The issue was initially raised in a state court case filed by owners of four properties in foreclosure and transferred to U.S. District Court. The case was sent to the Minnesota Supreme Court on Feb. 27 for a decision.

“In this case,” wrote District Court Judge Joan N. Ericksen, “the dispositive issue is whether MERS must record changes tracked within the MERS System before foreclosing mortgages by advertisement,” that is by non-judicial methods.

The District Court suit, which names MERS and the Hennepin County sheriff as defendants, alleges that MERS violates a key requirement of one of Minnesota’s statutes “by failing to record all assignments of a mortgage prior to commencing a non-judicial foreclosure” and also failing “to list each assignment of a mortgage in the statutorily mandated Notice of Mortgage Foreclosure Sale,” as required by the state’s streamlined, non-judicial foreclosure process.

It seeks to enjoin MERS from authorizing non-judicial foreclosure sales without first recording or registering every assignment of the mortgages and identifying each assignee; the voiding of any foreclosure sale in which this has not occurred; and enjoining the sheriff from conducting any pending foreclosure sales.It also seeks class action status.
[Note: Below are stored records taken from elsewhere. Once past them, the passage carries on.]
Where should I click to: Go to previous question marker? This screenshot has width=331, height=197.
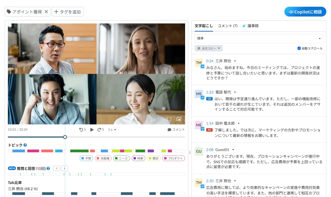coord(57,168)
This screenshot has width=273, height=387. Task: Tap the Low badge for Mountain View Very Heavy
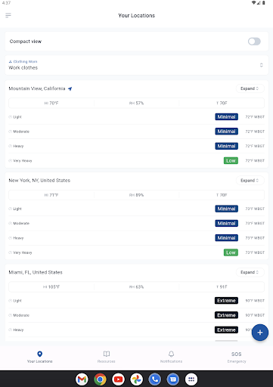[231, 160]
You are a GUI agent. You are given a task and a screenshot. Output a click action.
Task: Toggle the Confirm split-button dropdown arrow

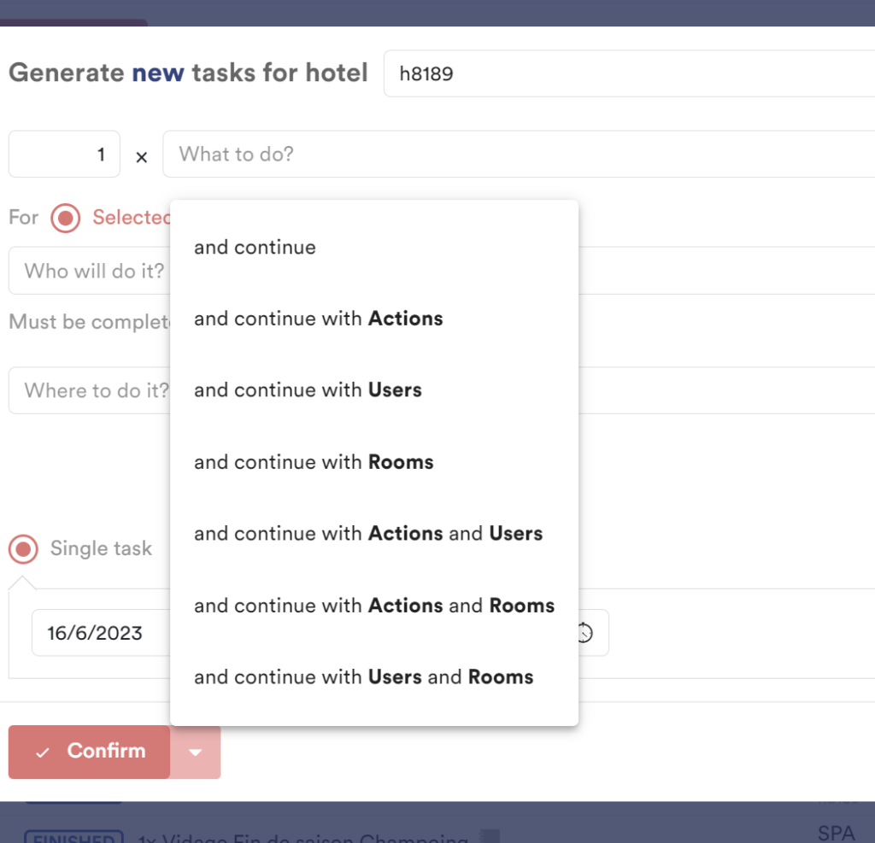click(x=196, y=752)
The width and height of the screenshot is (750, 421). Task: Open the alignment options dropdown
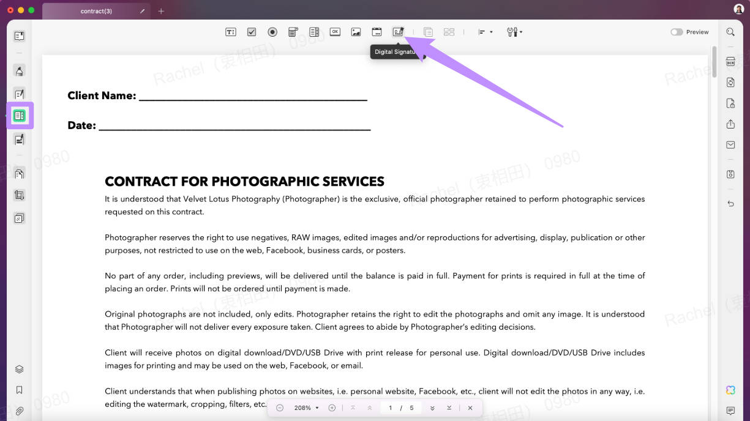[485, 31]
MERS has argued that the plaintiffs’ claims, if upheld, would raise uncertainty with respect to the establishment of a chain of title for releases and satisfactions of mortgages and may raise “serious title problems” for tens of thousands of homeowners who have paid off their mortgages.

Judge Ericksen, suggesting a legal victory for MERS, has denied the plaintiffs’ motion for a temporary restraining order that would have halted foreclosures.
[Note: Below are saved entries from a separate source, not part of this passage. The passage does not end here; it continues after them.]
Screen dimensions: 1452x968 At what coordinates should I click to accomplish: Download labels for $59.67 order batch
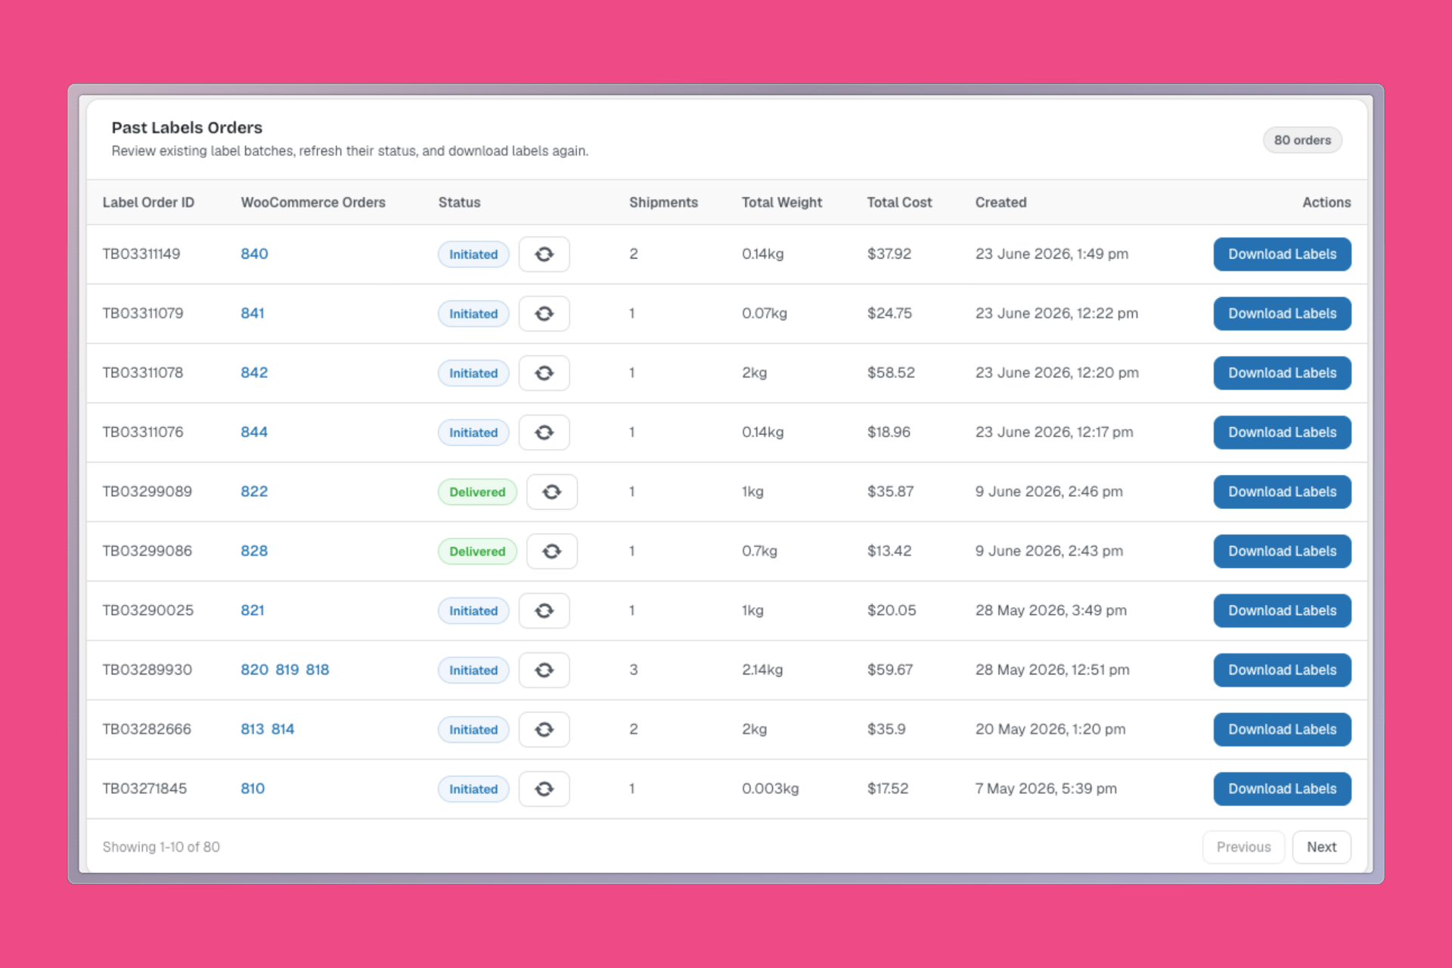pyautogui.click(x=1282, y=670)
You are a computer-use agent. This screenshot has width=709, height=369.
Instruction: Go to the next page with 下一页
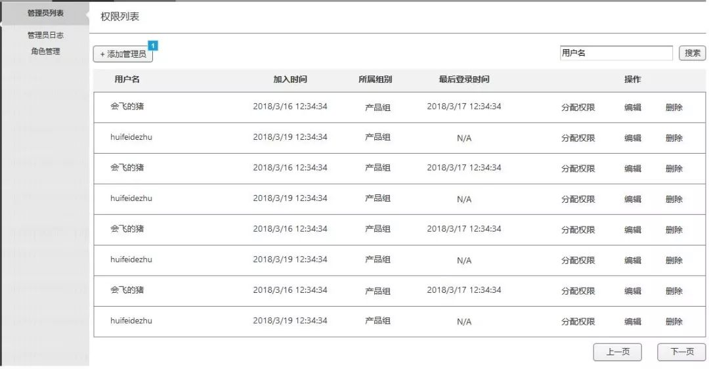point(681,352)
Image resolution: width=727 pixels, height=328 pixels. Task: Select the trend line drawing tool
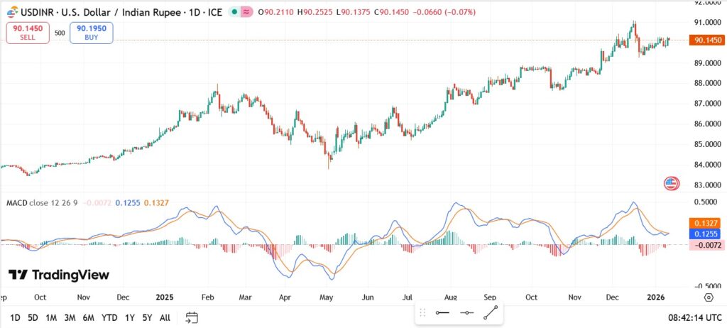pos(491,312)
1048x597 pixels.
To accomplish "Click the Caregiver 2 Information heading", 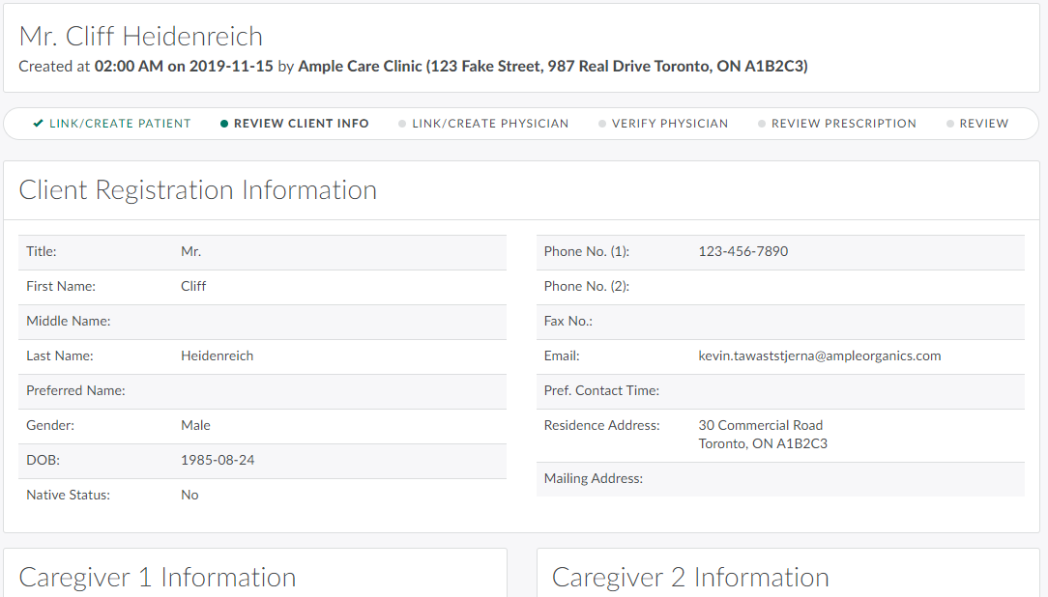I will [690, 578].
“Although plaintiffs have demonstrated that they face a threat of irreparable harm and that the balance of harms favors them,” she concluded, “the likelihood of plaintiffs’ success on the merits, the most significant factor, is too slight to justify plaintiffs’ requested relief. Moreover,” she added, “the public interest weighs against plaintiffs’ requested relief.”

While the plaintiffs supported moving the suit to the Minnesota Supreme Court, that move was opposed by MERS, which had gotten the suit moved from a state court to the federal court system. In transferring the case, Judge Ericksen, quoting from a state statute, noted that the state’s high court “may answer a question of law certified to it by a court of the United States…if the answer may be determinative of an issue in pending litigation in the certifying court.”

No date has been set for when the high court will hear the matter.

“Right now we are waiting for an order accepting the question and setting a briefing schedule,” a spokeswoman in the court clerk’s office in St. Paul told “They haven’t even sent in any of that.”

MERS spokeswoman Karmela Lejarde said MERS does not comment on pending litigation but told that the mortgage registration company has faced “nothing similar” in terms of a legal challenge to its rights.

In her order seeking a Minnesota Supreme Court decision, Judge Ericksen noted: “Future challenges to MERS’s ability to invoke Minnesota’s foreclosure-by-advertisement statutes without recording the changes tracked within the MERS System are likely given present market conditions and the substantial number of mortgages registered on the MERS System.

“Resolution of this case . . . may have a profound impact on issues of great state concern.”